Unique Workplace Concerns Tied to Health Worker Depression, Anxiety During Pandemic

In HealthDay News
by Healthday

Associations seen for working on the hospital unit, mood disturbances, and sleep disturbances with depression, anxiety

By Elana Gotkine HealthDay Reporter

WEDNESDAY, Oct. 25, 2023 (HealthDay News) — For health care workers (HCWs) seeking psychotherapy treatment during spring 2020, workplace-related concerns were associated with moderate-to-severe anxiety and depression symptoms, according to a study published online Oct. 24 in the Journal of Medical Internet Research.

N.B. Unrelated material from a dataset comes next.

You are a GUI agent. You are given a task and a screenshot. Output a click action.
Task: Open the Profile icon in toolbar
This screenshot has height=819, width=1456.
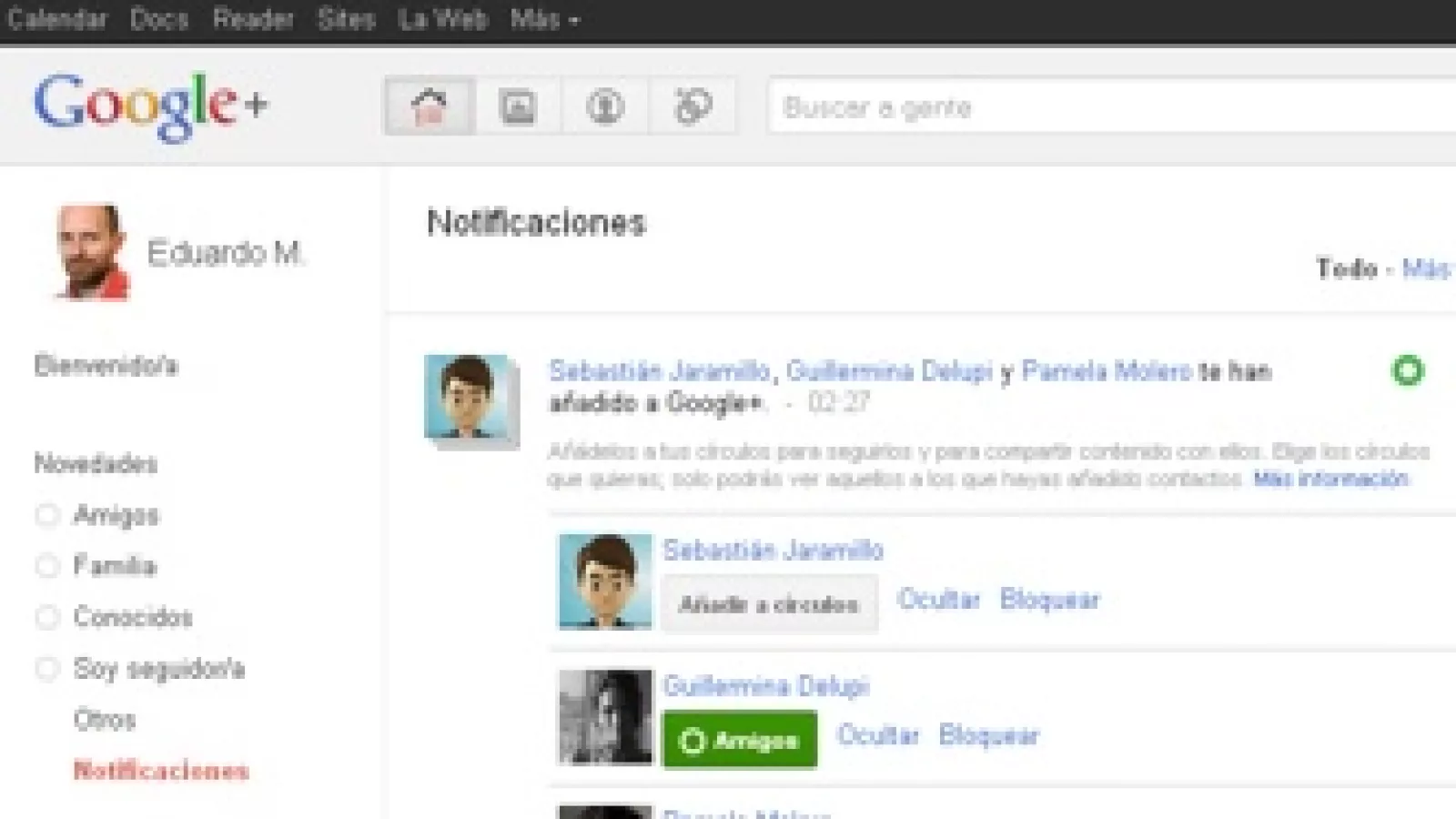(605, 106)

Matteo Malgaroli, Ph.D., from the Grossman School of Medicine at New York University in New York City, and colleagues used natural language processing methods to examine deidentified psychotherapy transcripts from telemedicine treatment during the initial wave of COVID-19 in the United States to identify specific concerns emerging in treatment for HCWs. The case-control study included a sample of 820 HCWs and 820 matched non-HCW controls who received digitally delivered psychotherapy in 49 states during the first COVID-19 wave. Depression and anxiety were assessed using the Patient Health Questionnaire-9 and the General Anxiety Disorder-7 questionnaire.

The researchers identified four treatment topics centered on health care and five on mental health for HCWs based on a structural topic model (STM) analysis of transcripts. For controls, three STM topics on pandemic-related disruptions and five on mental health were identified. Significant associations were seen for several STM treatment topics with moderate-to-severe anxiety and depression, including working on the hospital unit, mood disturbances, and sleep disturbances (topic prevalence rates, 0.035, 0.014, and 0.016, respectively). For non-HCW controls, there were no significant associations observed between pandemic-related topics and moderate-to-severe anxiety and depression.

“These results suggest that natural language processing may one day become an effective screening tool for detecting and tracking anxiety and depression symptoms,” senior author Naomi Simon, M.D., from NYU Langone, said in a statement.

Several authors disclosed ties to the biopharmaceutical industry. One author is an employee of the platform that provided the data.